— Start DATA SHOWN —

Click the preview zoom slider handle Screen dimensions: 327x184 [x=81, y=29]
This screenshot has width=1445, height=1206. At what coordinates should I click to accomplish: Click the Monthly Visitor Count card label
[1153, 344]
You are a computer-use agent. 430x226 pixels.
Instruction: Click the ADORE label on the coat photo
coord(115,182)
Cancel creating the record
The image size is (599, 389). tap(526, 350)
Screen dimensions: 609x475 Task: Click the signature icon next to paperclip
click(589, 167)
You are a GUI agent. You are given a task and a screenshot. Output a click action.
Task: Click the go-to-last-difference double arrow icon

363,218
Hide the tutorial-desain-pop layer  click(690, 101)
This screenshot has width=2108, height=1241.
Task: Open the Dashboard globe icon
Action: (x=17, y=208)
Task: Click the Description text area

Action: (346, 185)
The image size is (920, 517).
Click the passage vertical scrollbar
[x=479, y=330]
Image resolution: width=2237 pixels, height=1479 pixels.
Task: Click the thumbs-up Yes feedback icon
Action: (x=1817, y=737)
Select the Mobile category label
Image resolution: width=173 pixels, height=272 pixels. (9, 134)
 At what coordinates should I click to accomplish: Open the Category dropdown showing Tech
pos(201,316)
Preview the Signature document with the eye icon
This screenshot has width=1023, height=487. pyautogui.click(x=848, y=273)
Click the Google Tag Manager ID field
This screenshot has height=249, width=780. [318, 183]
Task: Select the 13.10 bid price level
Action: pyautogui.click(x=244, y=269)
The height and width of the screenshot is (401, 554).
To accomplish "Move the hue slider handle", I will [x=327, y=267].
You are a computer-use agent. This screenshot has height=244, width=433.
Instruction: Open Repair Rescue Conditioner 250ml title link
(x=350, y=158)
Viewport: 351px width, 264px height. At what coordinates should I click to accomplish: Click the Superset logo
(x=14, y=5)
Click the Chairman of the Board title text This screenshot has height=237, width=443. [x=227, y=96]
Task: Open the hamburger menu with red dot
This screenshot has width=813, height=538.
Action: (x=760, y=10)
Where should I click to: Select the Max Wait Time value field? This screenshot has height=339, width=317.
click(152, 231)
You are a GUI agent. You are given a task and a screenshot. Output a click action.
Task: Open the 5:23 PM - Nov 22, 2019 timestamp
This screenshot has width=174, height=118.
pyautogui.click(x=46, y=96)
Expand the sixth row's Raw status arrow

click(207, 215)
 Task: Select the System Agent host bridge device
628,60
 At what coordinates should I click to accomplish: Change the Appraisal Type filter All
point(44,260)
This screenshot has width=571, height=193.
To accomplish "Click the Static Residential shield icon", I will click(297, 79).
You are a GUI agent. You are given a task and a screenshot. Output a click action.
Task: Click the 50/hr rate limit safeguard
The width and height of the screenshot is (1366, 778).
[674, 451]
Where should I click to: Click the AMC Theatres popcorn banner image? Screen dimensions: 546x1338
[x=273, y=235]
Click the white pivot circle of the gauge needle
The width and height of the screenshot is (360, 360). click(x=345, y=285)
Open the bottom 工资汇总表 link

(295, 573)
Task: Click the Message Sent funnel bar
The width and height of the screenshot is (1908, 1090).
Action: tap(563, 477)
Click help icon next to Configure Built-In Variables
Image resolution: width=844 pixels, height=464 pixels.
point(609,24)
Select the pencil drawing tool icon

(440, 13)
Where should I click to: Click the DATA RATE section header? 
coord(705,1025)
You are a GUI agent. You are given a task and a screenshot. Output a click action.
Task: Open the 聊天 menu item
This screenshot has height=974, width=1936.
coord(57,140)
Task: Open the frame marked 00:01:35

— End DATA SHOWN —

> _GIVEN EXERCISE_
Convert the data above, starting with the line containing "The height and" and going on through the line containing "click(152, 231)", into a two-column CSV with the columns instruction and answer. Give one row for each request with its answer, placing each value in a single quoted field with line breaks replaced by spaces.

> _WRITTEN RESPONSE_
instruction,answer
"The height and width of the screenshot is (401, 554). To accomplish ""Move the hue slider handle"",","I will [x=327, y=267]."
"You are a computer-use agent. This screenshot has height=244, width=433. Instruction: Open Repair Rescue Conditioner 250ml title link","(x=350, y=158)"
"Viewport: 351px width, 264px height. At what coordinates should I click to accomplish: Click the Superset logo","(x=14, y=5)"
"Click the Chairman of the Board title text This screenshot has height=237, width=443.","[x=227, y=96]"
"Task: Open the hamburger menu with red dot This screenshot has width=813, height=538.","Action: (x=760, y=10)"
"Where should I click to: Select the Max Wait Time value field? This screenshot has height=339, width=317.","click(152, 231)"